# WHAT YOU NEED TO DO
The answer consists solely of the listing's lines from the first through the line containing "Given: Click the Piena Operativita' EU banner", each reproduced exactly.

BEGIN

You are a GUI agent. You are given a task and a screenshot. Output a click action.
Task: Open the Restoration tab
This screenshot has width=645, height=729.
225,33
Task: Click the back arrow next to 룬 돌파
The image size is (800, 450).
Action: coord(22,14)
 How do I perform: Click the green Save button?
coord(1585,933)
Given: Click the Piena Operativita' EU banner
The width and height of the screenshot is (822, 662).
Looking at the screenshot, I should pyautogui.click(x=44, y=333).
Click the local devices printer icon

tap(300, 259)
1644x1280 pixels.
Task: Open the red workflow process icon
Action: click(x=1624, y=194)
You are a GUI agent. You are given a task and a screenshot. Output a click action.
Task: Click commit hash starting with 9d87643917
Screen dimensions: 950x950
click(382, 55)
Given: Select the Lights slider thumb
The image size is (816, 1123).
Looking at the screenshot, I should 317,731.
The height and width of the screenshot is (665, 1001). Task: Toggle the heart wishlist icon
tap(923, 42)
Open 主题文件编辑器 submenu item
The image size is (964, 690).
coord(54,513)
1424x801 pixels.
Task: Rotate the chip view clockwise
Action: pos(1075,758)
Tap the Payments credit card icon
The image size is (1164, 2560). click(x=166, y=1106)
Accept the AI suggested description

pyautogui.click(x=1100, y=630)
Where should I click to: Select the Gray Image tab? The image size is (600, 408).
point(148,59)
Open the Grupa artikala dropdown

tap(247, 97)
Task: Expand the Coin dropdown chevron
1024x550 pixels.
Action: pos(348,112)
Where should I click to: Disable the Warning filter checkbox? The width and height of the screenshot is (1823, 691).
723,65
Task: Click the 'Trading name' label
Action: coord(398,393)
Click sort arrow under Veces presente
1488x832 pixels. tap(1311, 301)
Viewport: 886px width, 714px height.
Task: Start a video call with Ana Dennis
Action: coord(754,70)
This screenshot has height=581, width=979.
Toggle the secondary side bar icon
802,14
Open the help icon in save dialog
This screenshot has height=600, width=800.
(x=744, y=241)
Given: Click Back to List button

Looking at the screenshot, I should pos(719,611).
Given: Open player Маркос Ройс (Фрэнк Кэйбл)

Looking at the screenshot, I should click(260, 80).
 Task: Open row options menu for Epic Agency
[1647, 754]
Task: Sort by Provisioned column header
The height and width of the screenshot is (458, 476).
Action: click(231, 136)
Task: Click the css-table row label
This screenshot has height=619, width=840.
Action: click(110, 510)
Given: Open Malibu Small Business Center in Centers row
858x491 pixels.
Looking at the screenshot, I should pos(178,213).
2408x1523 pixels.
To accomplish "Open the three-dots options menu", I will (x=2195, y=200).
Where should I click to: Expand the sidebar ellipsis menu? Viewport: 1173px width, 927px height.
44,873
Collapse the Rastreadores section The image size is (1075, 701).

END

# EXERCISE SOLUTION
You are a GUI agent. You are given a task and a screenshot. Output a click action.
Task: Open the Restoration tab
This screenshot has width=645, height=729.
225,33
Task: Click the back arrow next to 룬 돌파
The image size is (800, 450).
Action: coord(22,14)
 How do I perform: Click the green Save button?
coord(1585,933)
Given: Click the Piena Operativita' EU banner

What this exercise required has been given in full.